#### EXTRACTED INFORMATION

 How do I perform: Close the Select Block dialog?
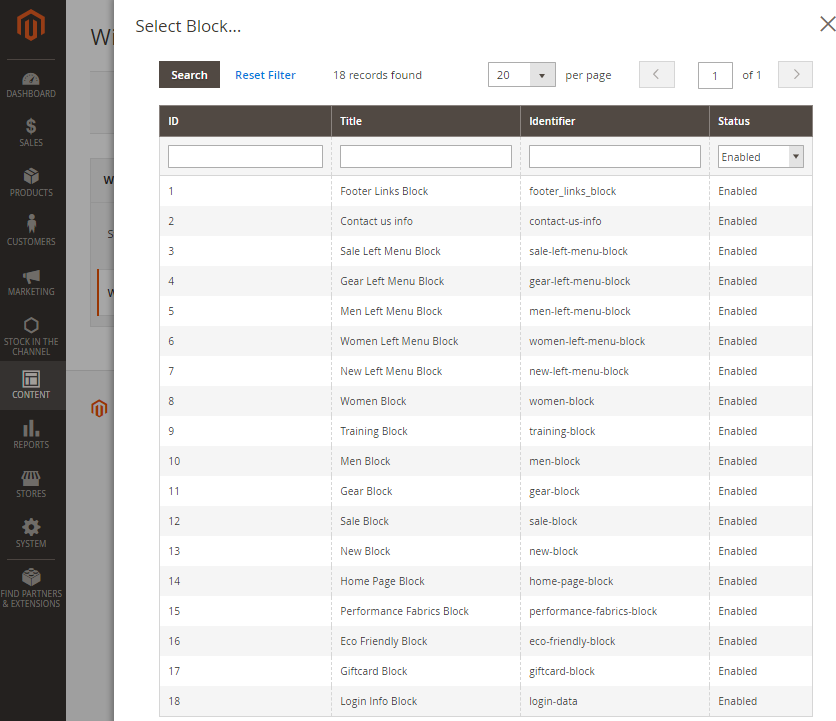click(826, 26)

* * *

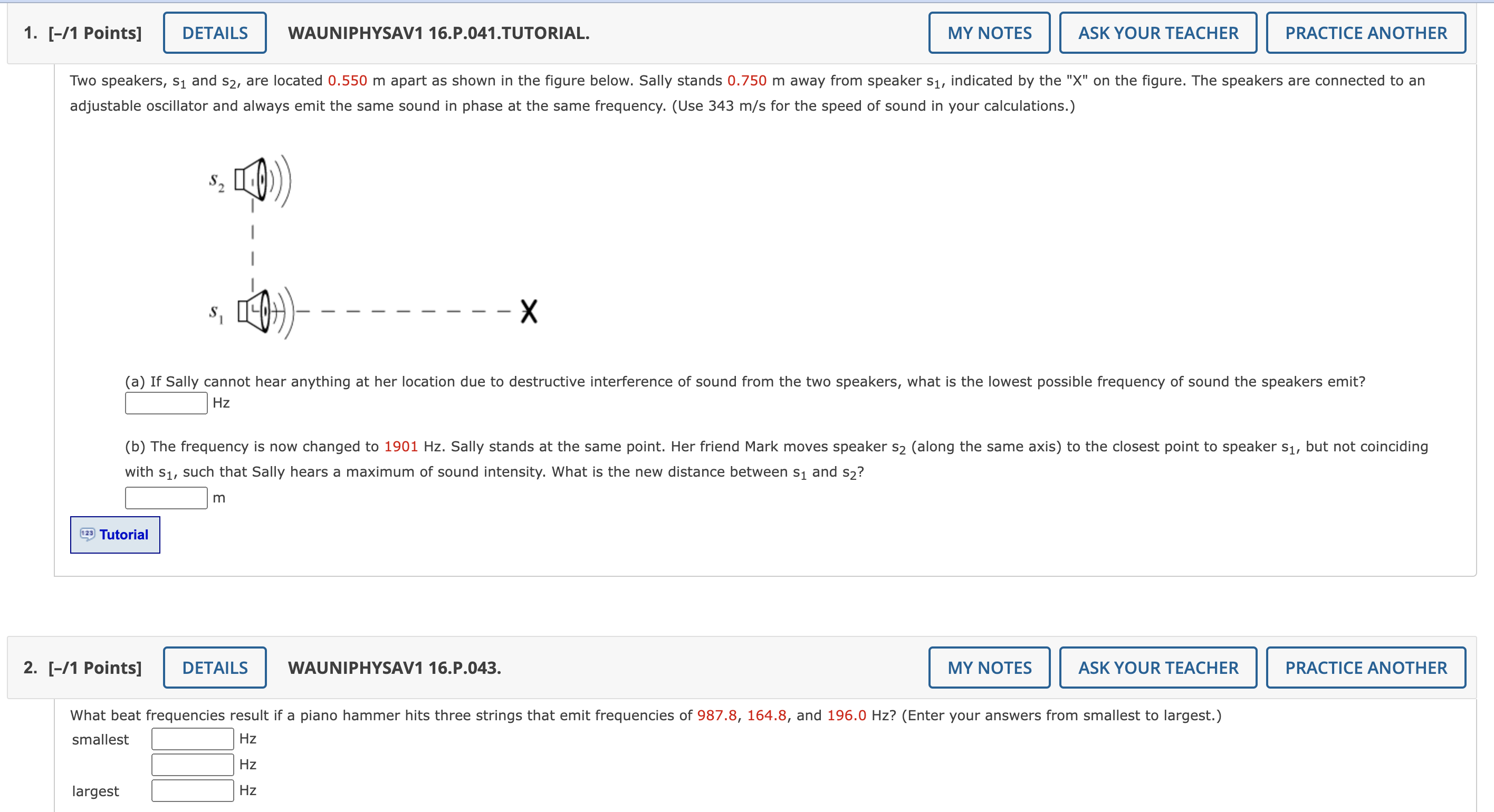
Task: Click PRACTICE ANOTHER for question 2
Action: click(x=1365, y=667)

...

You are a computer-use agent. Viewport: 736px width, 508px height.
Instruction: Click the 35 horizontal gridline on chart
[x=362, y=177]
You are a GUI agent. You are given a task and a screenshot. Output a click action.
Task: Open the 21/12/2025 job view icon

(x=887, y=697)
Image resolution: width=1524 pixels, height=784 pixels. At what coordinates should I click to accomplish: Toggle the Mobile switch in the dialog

#### WORK INSTRUCTIONS
Put the lines between the one containing "You are a computer-use" and the one containing "Image resolution: width=1524", inclusive, into a Markdown table with the columns Row and Line, skipping blank lines.

#### TASK ANSWER
| Row | Line |
|---|---|
| 1 | You are a computer-use agent. Viewport: 736px width, 508px height. |
| 2 | Instruction: Click the 35 horizontal gridline on chart |
| 3 | [x=362, y=177] |
| 4 | You are a GUI agent. You are given a task and a screenshot. Output a click action. |
| 5 | Task: Open the 21/12/2025 job view icon |
| 6 | (x=887, y=697) |
| 7 | Image resolution: width=1524 pixels, height=784 pixels. At what coordinates should I click to accomplish: Toggle the Mobile switch in the dialog |